Things have changed a lot in 21 years; the environment is a quantum leap different. The principles behind Schaffer’s work were very solid then (and he went on to fund a non-profit arm of his company to help the developing world; he was very determined to creating long-term impact). How much of the ‘small stuff leading to big stuff’ is valid today?
Not many people would disagree with the rationale: small steps, ‘baby steps, ‘one step at a time’, don’t put ‘the cart before the horse’, ‘a thousand steps’, ‘the journey of a thousand miles begins with one step’, etc. Incrementalism is in our mind. Is it because this is how our brain works, and how sensible things need to happen, or because we don’t know how to make big steps, adult steps, many things at a time?

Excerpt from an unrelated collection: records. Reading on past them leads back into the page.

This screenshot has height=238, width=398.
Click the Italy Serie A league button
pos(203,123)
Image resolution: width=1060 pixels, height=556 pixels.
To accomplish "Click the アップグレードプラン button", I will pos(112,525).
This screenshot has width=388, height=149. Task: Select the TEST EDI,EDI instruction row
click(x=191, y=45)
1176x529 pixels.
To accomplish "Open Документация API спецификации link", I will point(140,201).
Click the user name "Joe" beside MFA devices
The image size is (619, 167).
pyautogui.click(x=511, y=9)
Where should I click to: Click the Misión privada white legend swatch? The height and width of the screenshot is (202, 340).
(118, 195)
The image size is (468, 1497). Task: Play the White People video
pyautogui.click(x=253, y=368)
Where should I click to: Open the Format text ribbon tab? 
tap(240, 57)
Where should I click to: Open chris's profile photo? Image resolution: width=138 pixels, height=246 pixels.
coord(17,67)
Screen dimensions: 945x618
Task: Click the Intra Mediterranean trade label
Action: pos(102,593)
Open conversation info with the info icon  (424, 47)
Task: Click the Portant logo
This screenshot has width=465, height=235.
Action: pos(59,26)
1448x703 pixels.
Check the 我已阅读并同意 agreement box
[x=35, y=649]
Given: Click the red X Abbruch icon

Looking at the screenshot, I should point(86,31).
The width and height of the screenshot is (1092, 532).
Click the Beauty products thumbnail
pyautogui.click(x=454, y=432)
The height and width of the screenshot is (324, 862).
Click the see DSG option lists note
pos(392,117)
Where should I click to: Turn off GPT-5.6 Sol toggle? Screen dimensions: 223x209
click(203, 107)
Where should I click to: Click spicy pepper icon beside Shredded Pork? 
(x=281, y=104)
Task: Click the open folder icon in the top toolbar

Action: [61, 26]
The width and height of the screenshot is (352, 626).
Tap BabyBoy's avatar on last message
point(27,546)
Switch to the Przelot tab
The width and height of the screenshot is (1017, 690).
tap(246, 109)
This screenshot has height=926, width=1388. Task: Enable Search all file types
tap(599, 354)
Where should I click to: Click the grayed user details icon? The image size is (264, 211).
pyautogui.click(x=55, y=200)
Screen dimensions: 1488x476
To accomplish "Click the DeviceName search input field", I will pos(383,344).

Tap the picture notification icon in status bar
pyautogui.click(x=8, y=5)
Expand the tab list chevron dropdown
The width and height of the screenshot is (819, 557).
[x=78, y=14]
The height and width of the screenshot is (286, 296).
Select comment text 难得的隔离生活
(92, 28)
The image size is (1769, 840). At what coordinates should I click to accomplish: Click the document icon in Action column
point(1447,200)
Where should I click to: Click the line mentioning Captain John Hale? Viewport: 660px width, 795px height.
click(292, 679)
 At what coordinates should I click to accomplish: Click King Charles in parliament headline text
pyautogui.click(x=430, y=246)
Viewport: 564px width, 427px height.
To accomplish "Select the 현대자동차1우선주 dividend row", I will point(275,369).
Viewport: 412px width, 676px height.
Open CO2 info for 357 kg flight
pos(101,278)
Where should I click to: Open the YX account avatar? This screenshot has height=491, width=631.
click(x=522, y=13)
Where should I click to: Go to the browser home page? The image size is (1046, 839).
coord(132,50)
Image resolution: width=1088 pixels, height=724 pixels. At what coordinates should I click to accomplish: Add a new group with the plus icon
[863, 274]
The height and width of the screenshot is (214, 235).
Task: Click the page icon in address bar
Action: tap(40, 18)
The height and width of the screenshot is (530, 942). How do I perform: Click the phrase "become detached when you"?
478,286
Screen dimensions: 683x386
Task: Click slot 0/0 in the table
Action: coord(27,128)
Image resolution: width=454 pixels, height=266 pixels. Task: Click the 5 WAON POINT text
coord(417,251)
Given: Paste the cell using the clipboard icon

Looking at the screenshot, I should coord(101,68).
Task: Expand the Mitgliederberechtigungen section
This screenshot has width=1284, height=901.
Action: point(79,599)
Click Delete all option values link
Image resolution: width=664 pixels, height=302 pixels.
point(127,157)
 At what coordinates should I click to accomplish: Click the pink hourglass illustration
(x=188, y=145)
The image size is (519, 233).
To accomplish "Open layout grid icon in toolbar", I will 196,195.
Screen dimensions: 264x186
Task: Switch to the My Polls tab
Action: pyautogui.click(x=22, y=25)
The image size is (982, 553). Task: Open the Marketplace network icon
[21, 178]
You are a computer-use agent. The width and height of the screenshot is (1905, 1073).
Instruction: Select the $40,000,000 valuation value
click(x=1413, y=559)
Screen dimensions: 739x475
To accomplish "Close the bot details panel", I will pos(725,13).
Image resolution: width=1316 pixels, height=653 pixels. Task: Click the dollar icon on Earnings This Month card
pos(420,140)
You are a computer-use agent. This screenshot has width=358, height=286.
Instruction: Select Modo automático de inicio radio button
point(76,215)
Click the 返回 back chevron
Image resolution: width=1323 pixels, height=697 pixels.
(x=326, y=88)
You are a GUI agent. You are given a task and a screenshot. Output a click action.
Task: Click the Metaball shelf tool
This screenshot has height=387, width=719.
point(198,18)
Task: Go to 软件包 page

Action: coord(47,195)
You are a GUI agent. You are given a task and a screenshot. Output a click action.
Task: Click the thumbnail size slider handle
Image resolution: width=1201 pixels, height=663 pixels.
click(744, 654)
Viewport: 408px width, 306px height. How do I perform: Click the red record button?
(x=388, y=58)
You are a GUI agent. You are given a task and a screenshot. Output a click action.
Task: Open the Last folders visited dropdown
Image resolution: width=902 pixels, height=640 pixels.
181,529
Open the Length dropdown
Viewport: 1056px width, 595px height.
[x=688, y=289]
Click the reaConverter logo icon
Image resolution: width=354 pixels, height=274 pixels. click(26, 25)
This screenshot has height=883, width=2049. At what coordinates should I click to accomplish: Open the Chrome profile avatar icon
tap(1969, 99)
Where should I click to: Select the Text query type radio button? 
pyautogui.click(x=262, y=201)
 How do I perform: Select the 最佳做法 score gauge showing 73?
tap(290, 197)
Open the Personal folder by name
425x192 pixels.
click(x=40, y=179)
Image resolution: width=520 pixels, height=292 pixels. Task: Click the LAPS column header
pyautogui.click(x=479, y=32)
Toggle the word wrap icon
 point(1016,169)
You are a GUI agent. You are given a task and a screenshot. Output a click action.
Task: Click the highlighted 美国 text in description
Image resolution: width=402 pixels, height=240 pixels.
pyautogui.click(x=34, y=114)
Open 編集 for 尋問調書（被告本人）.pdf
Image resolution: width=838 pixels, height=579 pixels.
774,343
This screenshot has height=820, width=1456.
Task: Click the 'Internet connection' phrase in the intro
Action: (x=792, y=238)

I am not against the incrementalism rationale per se, which is logical and rational. But we need to ask ourselves how far we can go with it.
Can we do a step at time if your major competitors does 10 steps at a time? Can you afford small wins if you need to prove a big output in five years? Does the step-by-step theory apply to a company growing fast, at pretty much any cost? When is small-win-leads-to-big-win strategy legitimate and when is it a suicidal note?
At the very least, I ask my clients to play contrarian and imagine that they have no time for baby steps and small wins. What would they do? What if they all needed to accelerate by 50, 60, 100%?
For all the merits of incrementalism, and there are many, our present times are against that rationale. Perhaps it’s not all or nothing. Some things need the increment, others the big leap. Question is, do we always know which ones are which?